The longer this election campaign goes on, the less enlightening it becomes. Most of the main issues facing the country are pretty much totally absent from the media coverage including the so-called leaders’ debate. And when key issues are covered we find that all three main UK parties are more or less the same - despite all the froth and feigned excitement on the part of broadcasters.
Perhaps the single most important issue in the election is the economy. And this is where for all the apparent differences, there is paradoxically most agreement. All of the main UK parties are preaching the need for severe cuts in public services - more savage even than the infamous Thatcher cuts from folk memory, according to New Labour. Yet the only differences among the parties is one of degree and timing. The same applies to other aspects of the economy. There has been no real investigation into how we got into this mess and in particular the role of our banks and the rest of the financial sector in creating the economic crisis. Though the LibDems are in favour of breaking up the banks, there are no details and they do not seem to question the continuing dominance of our economy by the City of London. It is a similar story with taxation. Minor differences are blown up by the media as signs of real change. However none of the parties is proposing to overhaul our taxation system and bring in a genuinely fair system. In sum all the three parties are working within the same neo-liberal consensus on the economy. The same consensus which has dominated our discourse for decades and the very consensus which created the conditions for the present economic crisis.

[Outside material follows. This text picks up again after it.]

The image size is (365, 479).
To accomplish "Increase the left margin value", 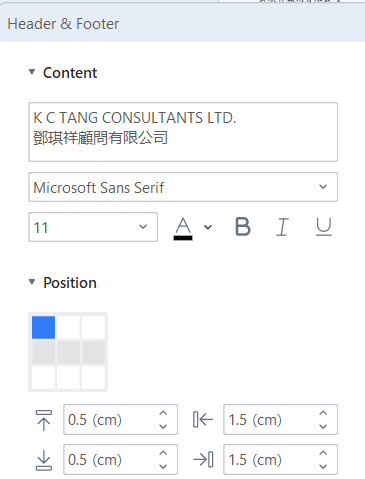I will click(323, 413).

It is the same with the other important issues in the election. Virtually all the coverage is on the minor differences within an overall consensus. For example on trident and our seeming love affair with military adventures. All the main parties support the war in Afghanistan and wish to maintain or strengthen our conventional forces. Even on our so-called independent nuclear weapons the differences are more apparent than real. The LibDems would merely postpone any decision. But they still intend to keep a nuclear capacity. Once again there is no real alternative offered by the main parties.
This essential consensus extends to other important issues such as the constitutional future of the UK and the future of the EU. Though much is made about the slight nuances of approach, fundamentally they all sing from the same hymn sheet. All are in favour of the UK staying in the EU - even the Conservatives for all their anti EU talk, are firmly committed to the EU. It is the same with the future of the UK. The one issue where there is a real divide is on our election system. Here the LibDems are still committed to changing to proportional representation. However on other matters there is almost total unity. None more so than on the continued existence of the UK itself. All three parties are staunchly unionist and none is talking of alternative visions for the country. Never mind Scotland, what about England? Very little is said about how to incorporate England into the world of devolution. Even the LibDems seem to have given up on their long held advocacy of a Federal UK.
This broad consensus on the key issues perhaps explains the sudden inclusion of the LibDems in the Leaders’ debates. It is almost as if the media has decided arbitrarily to extend the cosy arrangements to now include the LidDems. After all they present no threat to the status quo.
Yet it is not as if there are no alternatives. There are other political parties which advocate different ways not just of running the economy, but of what kind of country we could become. It is just that our mainstream broadcasters conspicuously fail to cover these alternatives.
The Greens for example offer us a very different kind of economy altogether. They also, along with the Nationalist parties oppose any replacement for Trident. UKIP offer us the choice of leaving the EU as opposed to minor adjustments. And of course Plaid Cymru and the SNP offer us a future where there is no UK. However very little of these alternatives are offered to the electorate on a regular, consistent basis.
From the media perspective it seems as if the UK has become a bit like Iran, in which only the chosen few are allowed full media coverage. Though instead of some college of clerics, here it is the all powerful media who get to decide which parties get access to regular coverage and which do not. And this is supposed to be a democracy?
It is clear from recent opinion polls that increased media coverage does affect voting intentions. There has been a big boost for the LidDems as a result of their inclusion in the TV debates. If this boost translates into a significant increased share of the actual votes on election day then this arbitrary decision of the broadcasters will have materially affected the outcome of the general election. The basic unfairness of all this is allready becoming more and more apparent. Even former Labour spin-doctor Lorraine Davidson has admitted that the current system significantly compromises the ‘free and fair’ status of the general election.
What is most disturbing about this general election is the extent to which the leading players in the media and in the three main political parties are all part of the same cosy exclusive little club. In this respect the UK is becoming more and more like the USA. There a tight little group based in Washington seem to be in control of both the mainstream media and the two main parties. As usual the great Glen Greenwald captures the essence of this, describing Washington as an insular, incestuous, fundamentally corrupt royal court, populated - as all sickly imperial capitals are - by political and media courtesans and other hangers-on. The situation in London, as evidenced by the current general election, does not seem to be much different.